ここでは「宗教」という例で話していますが、それが自分の信じるところ、救いだと思っているもの、逃げられるもの、一時的には幸せと感じられるものとして置き換えてみると、いろいろな示唆が見えてくるでしょう。
以下の2年前の記事は、自分自身を例として、こうした悩みにひとつの気づきを述べたものです。
ただ、自分の幸せを実現していくことが、神や宇宙、世界全体を幸せにしていくことになる意味について語ってはいますが、これは一歩間違うと、自我(エゴ)次元の幸福(トランスバーソナル心理学者の諸富祥彦氏の提唱している、人の幸福に種類分けのひとつですが)の追求に入れ替わってしまうおそれがあります。
自我次元の幸福を追い求めることは悪いわけではないのてすが、この記事で言っていることは、それを超えた次元の幸福のことです。
言い換えれば、自分一人の物質や現実的価値からの幸福ではないもので、自分の幸福を追い続けていくと、それは反転して、結局人類全体の幸福につながっていくという、結果というより過程的なものと言ってもよいでしょう。
マルセイユタロットで言えば、「手品師」「力」「世界」の流れとも言えますし、二枚で表現すれば、「吊るし」と「世界」の関係性とも言えます。
いかに、この現実の世界の中に天国を見るか? それはその人の霊的な認識性の向上によって変わってくるでしょう。

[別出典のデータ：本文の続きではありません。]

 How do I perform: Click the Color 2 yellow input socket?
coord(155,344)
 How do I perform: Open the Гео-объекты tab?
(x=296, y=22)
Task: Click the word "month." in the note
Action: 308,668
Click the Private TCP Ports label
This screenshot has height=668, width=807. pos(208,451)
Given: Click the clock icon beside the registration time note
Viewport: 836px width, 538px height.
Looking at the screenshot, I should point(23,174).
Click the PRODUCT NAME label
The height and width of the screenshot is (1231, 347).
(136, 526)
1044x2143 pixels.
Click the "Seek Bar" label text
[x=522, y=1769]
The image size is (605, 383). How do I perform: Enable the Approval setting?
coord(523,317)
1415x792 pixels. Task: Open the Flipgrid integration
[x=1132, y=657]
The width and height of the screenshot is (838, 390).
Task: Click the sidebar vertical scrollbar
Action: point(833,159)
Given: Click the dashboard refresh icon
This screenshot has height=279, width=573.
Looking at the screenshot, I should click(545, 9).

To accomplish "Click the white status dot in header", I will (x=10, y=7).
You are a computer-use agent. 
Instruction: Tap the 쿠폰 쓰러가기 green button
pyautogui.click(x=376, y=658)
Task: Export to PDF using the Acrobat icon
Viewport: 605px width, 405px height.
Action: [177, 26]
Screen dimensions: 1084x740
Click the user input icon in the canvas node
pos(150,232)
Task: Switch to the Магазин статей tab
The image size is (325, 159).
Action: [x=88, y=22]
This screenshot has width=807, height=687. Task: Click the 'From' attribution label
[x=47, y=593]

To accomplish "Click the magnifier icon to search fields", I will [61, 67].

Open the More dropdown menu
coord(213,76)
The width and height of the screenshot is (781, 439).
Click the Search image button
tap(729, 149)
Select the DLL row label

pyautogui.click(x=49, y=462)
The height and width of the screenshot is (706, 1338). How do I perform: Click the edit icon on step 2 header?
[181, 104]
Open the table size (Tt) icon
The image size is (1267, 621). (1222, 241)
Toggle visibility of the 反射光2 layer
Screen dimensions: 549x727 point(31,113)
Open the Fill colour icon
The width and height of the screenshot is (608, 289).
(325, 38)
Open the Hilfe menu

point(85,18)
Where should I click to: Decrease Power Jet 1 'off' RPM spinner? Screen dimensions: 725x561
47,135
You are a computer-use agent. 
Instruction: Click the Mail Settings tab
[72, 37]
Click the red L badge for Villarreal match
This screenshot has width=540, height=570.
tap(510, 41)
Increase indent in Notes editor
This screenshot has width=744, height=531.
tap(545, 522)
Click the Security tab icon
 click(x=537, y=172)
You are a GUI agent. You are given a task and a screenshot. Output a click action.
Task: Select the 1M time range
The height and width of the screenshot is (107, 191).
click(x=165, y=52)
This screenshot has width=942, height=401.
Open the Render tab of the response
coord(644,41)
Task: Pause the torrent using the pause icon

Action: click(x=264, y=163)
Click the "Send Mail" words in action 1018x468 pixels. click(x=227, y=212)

今は自分自身も含めて、ほとんどの人が、悪魔的な重しと色メガネでこの世を見ているようなものであり、それに応じた世界が現実として認識されてきます。
この世を不平等な世界と見る人も、その逆に、とてもすばらしき世界だと見過ぎてしまう人も、実はどちらもまだまだの認識性の未熟な途上かもしれません。
人それぞれ方法論は違うでしょうが、自分が幸福と感じるものを現実の世界で探しながら(たとえ自我・エゴにおいても、自分の幸せは自分でしかわからないものといういう気づきも重要で、それは他人から植え付けられるものではないという区別も必要です)、自分の単なる欲求を満たそうとするもののさらにその先にある、言わば根源的なものの世界から来ているものにふれようとする時、マルセイユタロットで言えば「月」のカードの次に「太陽」に出会うみたいなことが現れてくるのではないかと思います。
高次や全体を意識しながら、自分自身のオリジナルな幸福を求めていく姿勢とでも言いましょうか。
あなたはあなた自身でしか、本当の幸福を知らないのです。